- Education: University of California, Berkeley
- Occupations: Travel writer, editor, content producer
- Years active: 1997–present
- Notable work: Condé Nast Traveler
- Website: yolojournal.com

= Yolanda Edwards =

American writer, editor, and media executive

Yolanda Edwards is an American writer, editor, and media executive. She is the former creative director of Conde Nast Traveler magazine, and is the founder and publisher of Yolo Journal. Edwards was also the former executive editor at Martha Stewart Living, Travel and lifestyle editor at Cookie magazine, and a photo editor at W magazine. Since leaving Condé Nast, her byline has also appeared in Domino magazine.

== Education ==
After graduating high school, Edwards participated in a cultural immersion program on the Greek island of Kalymnos, which was the first time she was able to travel internationally.

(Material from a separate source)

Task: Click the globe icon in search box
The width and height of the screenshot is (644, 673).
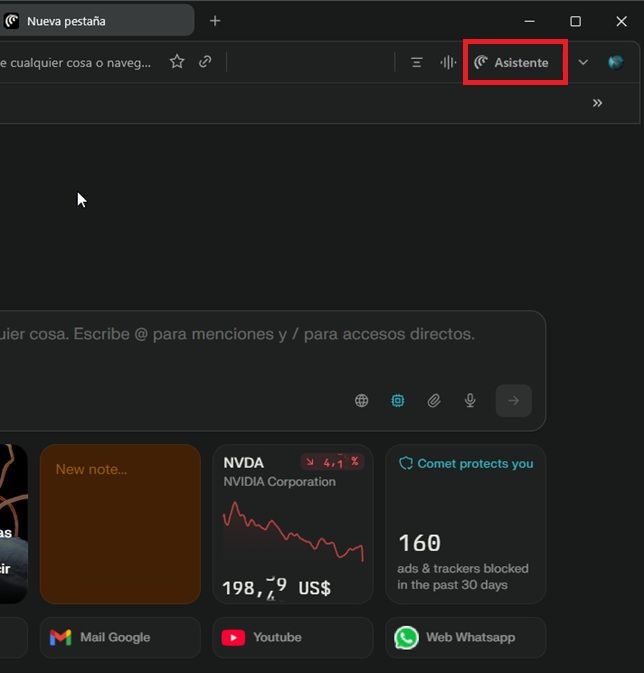Action: click(x=362, y=401)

Edwards is a graduate of University of California, Berkeley, where she studied comparative literature.

== Career ==
Following her graduation from Berkeley in 1992, Edwards bounced between jobs before moving into photography. She began her career in journalism at Condé Nast Traveler as a junior photo editor.

Edwards then worked as a photo editor at W magazine, travel and lifestyle editor at Cookie magazine, the executive editor at Martha Stewart Living, before moving back to Condé Nast Traveler in 2013 as the creative director. She served as the creative director for five years before her position was eliminated by Condé Nast.

After getting laid off from Condé Nast in 2018, Edwards began work on what became Yolo Journal, a quarterly print journal about travel. She also helps publish her husband's magazine, Wm Brown, where she is the creative director.

== Personal life ==
Edwards is married to Matt Hranek, with whom she has a daughter named Clara. Edwards and her husband own a home in upstate New York as well as in Saint Yzans in the Medoc Region of France.